§ What is expected: All entries must be extracted exactly, with nothing added or dropped.

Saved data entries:
****

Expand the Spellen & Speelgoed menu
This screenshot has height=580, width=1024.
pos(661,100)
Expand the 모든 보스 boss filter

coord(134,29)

****

§ Completed task:
Expand the Spellen & Speelgoed menu
This screenshot has height=580, width=1024.
pos(661,100)
Expand the 모든 보스 boss filter

coord(134,29)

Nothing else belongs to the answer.